I work at Facebook, but this is not an official media statement.
This doesn't appear to be a Facebook bug that leaks anyone's private email address. It appears that all the examples indexed in Google exist in Google because they were already published publicly on other Internet sites. We're committing a fix right now to stop indexing this page in Google, but even that wouldn't prevent email addresses from being published because it appears that users are already republishing their addresses in other non-Facebook venues.
Although his email opt-out link has been edited out of that email (see "please clic to unsubscribe." at the bottom), it appears that the email was originally published to Posterous in its entirety via his iPhone and then edited later, after it was picked up by Google.
(Update: The author of the original blog post acknowledges this below.)
Good point. That blog post has a link "to sign up for facebook", and when you click on it, it reveals the gmail address of the user (which is something @gmail.com). At least that answers the question of how Google found it.
There is no way for Google to find those pages unless those pages are linked from somewhere else or Google is getting URLs from users' browsing activity. The first scenario makes this relatively harmless. The second makes it a privacy issue on Google's end.
I understand that the page has to be public, but why include the email address there? The person who received the link knows what email address it applies to. Every opt out/unsubscribe page I've used didn't display my email.
I can debunk the misconception that Google somehow crawled "private" or Gmail content to discover these links. How can I prove it? Because Yahoo crawled these pages too. Here's a screenshot I took of Yahoo returning similar pages: http://www.mattcutts.com/images/yahoo-facebook-leak.png including a Gmail address. Yahoo clearly didn't discover that content via Gmail--it found it via public links on the public web. That's how Google found these pages too.
Isnt it a bit more concerning that we can modify these peoples settings by clicking the links? (at least it appears we can)
I have not checked but there may be a way to modify the url string to view anyones email (sample URL taken from that guys post below)
It would probably be near impossible to view an email for a specific account or any random account. The mid value can be removed entirely (it seems) and I'm guessing u is a userid(?), but you would have to figure out the value for k that matches the id.
You are on to something here.
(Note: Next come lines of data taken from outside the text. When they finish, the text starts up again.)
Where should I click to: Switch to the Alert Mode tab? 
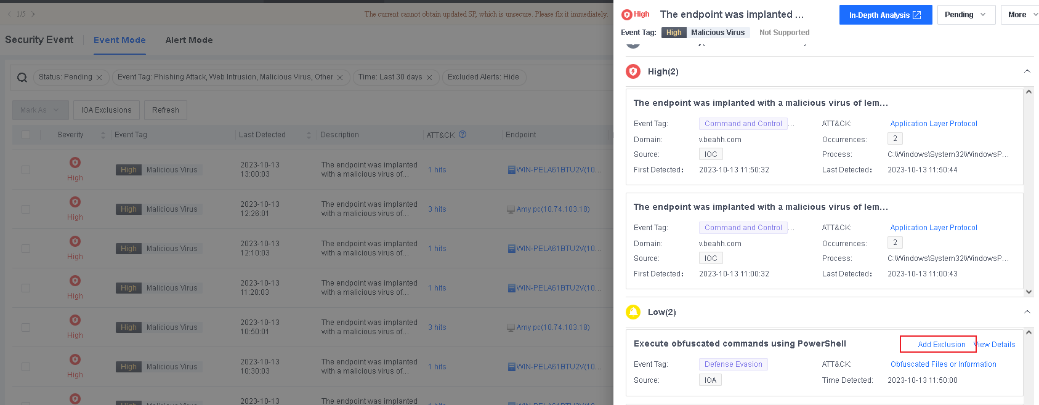tap(189, 40)
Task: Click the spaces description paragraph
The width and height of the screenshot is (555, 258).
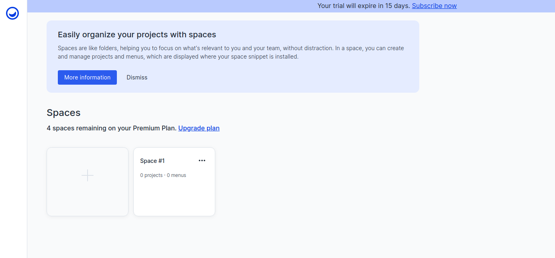Action: coord(231,52)
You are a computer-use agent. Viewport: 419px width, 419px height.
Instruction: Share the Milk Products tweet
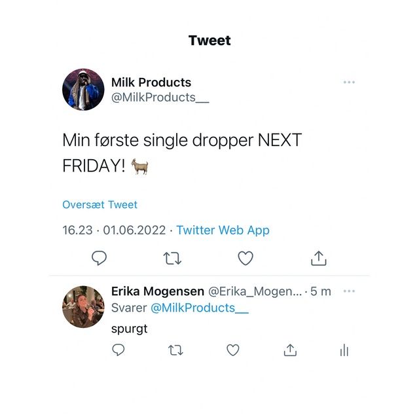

A link that auto logs u out. Can we embed this link in a post on facebook, therefore auto logging people out just by visiting their wall? It would be the ultimate annoyance.
So, how did Google become aware of the existence of these URLs in the first place? I seriously doubt they're linked from another Facebook page.
Is Google harvesting links from secure pages using their toolbar or something? Are people's personal mails leaking through other means?
I noticed that a few of them are indexed by Google because someone decided to reprint the email - URLs and all - to their blog. But that's a rare exception,and obviously not the case with the author of the article.
It's a pretty bad practice. I guess for semi-private material it's okay, but otherwise that's liable to leak. The biggest hole in it is referrers leaking to other sites, but I can think of other methods (eg probing the CSS history exposure bug).
URLs and embedded information
Some of our services, including Google Toolbar and Google Web Accelerator, send the uniform resource locators (“URLs”) of web pages that you request to Google. When you use these services, Google will receive and store the URL sent by the web sites you visit, including any personal information inserted into those URLs by the web site operator. Some Google services (such as Google Toolbar) enable you to opt-in or opt-out of sending URLs to Google, while for others (such as Google Web Accelerator) the sending of URLs to Google is intrinsic to the service. When you sign up for any such service, you will be informed clearly that the service sends URLs to Google, and whether and how you can opt-in or opt-out.
For example, when you submit information to a web page (such as a user login ID or registration information), the operator of that web site may “embed” that information – including personal information – into its URL (typically, after a question mark (“?”) in the URL). When the URL is transmitted to Google, our servers automatically store the URL, including any personal information that has been embedded after the question mark. Google does not exercise any control over these web sites or whether they embed personal information into URLs.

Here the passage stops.